The chemistry of human red hair pigments: structural challenges and biomedical implications

Several studies in the last decade have led to a quite defined picture of the oxidation of 5-S-cysteinyldopa.3 The reaction involves the formation of an o-quinone which rapidly cyclizes to give an unstable o-quinoneimine intermediate. 4 This may undergo redox exchange with cysteinyldopa leading to a dihydrobenzothiazine intermediate, or may be converted to 2H-1,4-benzothiazine species by rearrangement with or without decarboxylation. 5 Conversion of benzothiazines to pheomelanins may involve different processes, including phenolic dimerizations,6 imine-enamine reactions and radical coupling at the 2-position to give dimers7structurally related to trichochromes found in red hair and feathers.2 Oxygenated systems related to 3-oxo-2H-1,4-benzothiazine units and benzothiazole moieties are also likely to be involved in pigment formation (Scheme 2).
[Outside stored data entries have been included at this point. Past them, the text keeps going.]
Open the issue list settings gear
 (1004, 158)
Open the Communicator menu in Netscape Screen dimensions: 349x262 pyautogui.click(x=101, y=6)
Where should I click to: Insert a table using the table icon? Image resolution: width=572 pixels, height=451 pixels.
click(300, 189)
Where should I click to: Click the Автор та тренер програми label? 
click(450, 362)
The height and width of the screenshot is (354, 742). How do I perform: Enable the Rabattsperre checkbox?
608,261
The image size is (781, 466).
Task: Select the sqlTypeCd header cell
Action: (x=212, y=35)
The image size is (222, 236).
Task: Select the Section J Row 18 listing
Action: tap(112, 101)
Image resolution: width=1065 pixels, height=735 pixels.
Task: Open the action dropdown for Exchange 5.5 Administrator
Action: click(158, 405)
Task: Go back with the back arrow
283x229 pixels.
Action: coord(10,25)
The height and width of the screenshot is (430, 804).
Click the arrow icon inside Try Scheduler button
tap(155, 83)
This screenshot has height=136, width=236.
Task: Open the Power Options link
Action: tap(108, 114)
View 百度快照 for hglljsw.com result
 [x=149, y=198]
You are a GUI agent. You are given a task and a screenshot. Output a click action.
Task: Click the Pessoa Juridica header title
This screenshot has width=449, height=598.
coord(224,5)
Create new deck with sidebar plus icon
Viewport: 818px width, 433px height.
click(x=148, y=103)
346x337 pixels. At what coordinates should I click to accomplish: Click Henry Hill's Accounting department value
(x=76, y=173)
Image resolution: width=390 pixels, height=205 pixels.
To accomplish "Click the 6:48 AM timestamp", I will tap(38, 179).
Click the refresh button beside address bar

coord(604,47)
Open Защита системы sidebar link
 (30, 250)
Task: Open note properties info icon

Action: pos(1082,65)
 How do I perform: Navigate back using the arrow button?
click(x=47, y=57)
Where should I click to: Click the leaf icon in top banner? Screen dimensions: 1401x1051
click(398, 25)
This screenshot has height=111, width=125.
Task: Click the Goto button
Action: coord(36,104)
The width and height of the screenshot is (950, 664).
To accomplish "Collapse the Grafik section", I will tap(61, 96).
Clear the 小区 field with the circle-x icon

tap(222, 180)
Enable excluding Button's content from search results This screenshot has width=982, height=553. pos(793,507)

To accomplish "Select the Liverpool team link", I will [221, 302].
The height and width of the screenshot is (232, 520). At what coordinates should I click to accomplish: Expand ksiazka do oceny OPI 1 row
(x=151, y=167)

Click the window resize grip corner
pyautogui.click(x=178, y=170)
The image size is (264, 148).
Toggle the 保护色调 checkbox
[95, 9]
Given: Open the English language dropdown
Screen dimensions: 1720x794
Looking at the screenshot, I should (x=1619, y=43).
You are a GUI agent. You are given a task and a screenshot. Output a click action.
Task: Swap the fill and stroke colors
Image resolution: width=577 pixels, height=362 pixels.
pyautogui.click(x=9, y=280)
The ability of pheomelanins to bind metal cations was well known since the early studies accounting for the accumulation of Fe(III) in the biosynthetic site. The role of this and other metal cations in directing the course of pheomelanin formation and stabilizing labile intermediates has largely been investigated. Analysis of pheomelanin containing tissues is critical for identification of individuals at high risk for skin cancer. A number of structural markers derived from tissue degradation by alkaline H2O2 have recently been identified and exploited for pheomelanin analysis in biological samples. These include benzothiazoles and thiazoles arising from either 5SCD-derived units or 2SCD-structural components,8 whose critical contribution to the pigment properties has been disclosed by analysis of human red hair . Photoconsumption and superoxide generation of a variety of synthetic pheomelanins by epr methodologies provided evidence for a higher photoreactivity of these pigments compared to eumelanins even when irradiated by UVA and visible light. These and other aspects of the reactivity of pheomelanins may provide new clues for the understanding of their biological functions.